* [EXCERPT PROVIDED]:
Then again, given the current state of our politics, it could be that as 2119 comes around, we’ll still be talking about Brexit, one of the topics that he covers in his stand-up show Every Little Thing’s Gonna Be Alright.

“Yeah,” he laughs. “The government will be saying: ‘We’re doing this for the people who voted for Brexit, who are all now dead, and their children, who are all now dead.’”

The tour, now entering its final few weeks, started in February, and Steel is still enjoying it. “When you’re younger, you come off stage thinking: ‘Oh, that wasn’t very good.’ Comics are like that as a breed, but this tour has been brilliant fun. And stand-ups seem to be ruling the world at the moment. Literally, stand-ups are winning elections [in Ukraine].

I don’t pretend to have anything poignant or meaningful to say, or propose any solutions to what’s going on. I’m just doing jokes and lots of silly voices but there you are. I have people coming up to me and saying: ‘It was lovely to be able to laugh about all of this, because it’s been getting me down.’ And maybe it’s the comic’s way of looking at it, because…”

It’s so ridiculous?

* [GIVEN MATERIAL]:
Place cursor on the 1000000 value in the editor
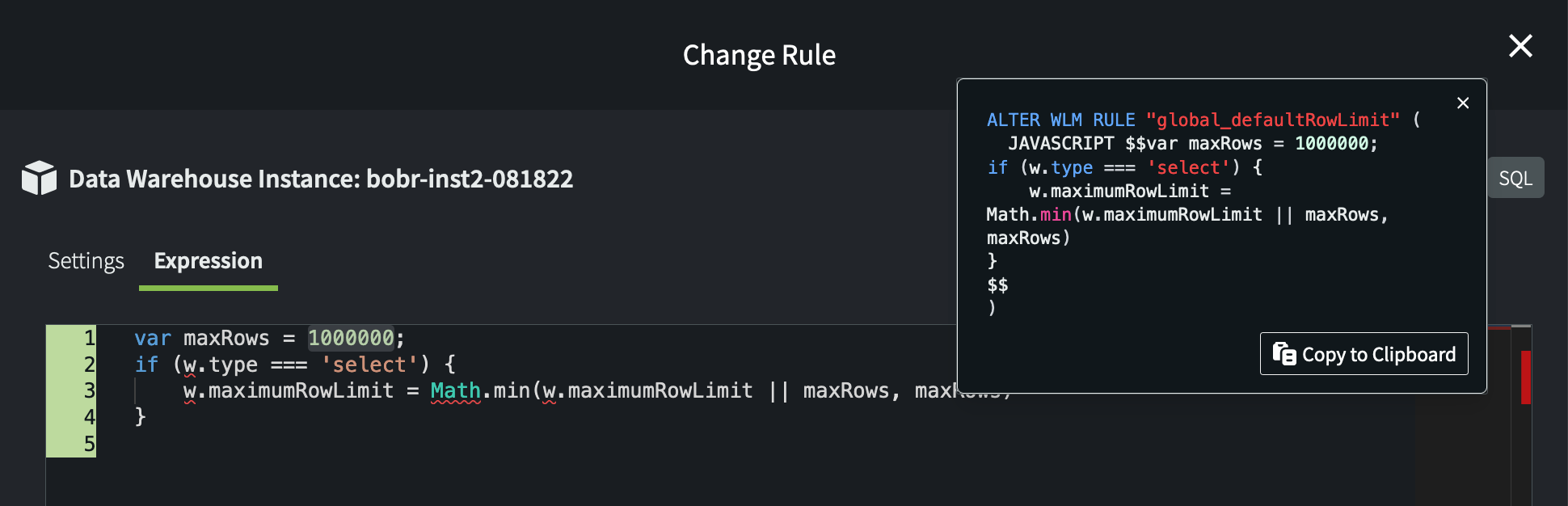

* [AIM]:
Retype part of the stand-up interview word for word. Begin at the words "The tour, now" and stop after "elections [in Ukraine].".

* [EXPECTED ANSWER]:
The tour, now entering its final few weeks, started in February, and Steel is still enjoying it. “When you’re younger, you come off stage thinking: ‘Oh, that wasn’t very good.’ Comics are like that as a breed, but this tour has been brilliant fun. And stand-ups seem to be ruling the world at the moment. Literally, stand-ups are winning elections [in Ukraine].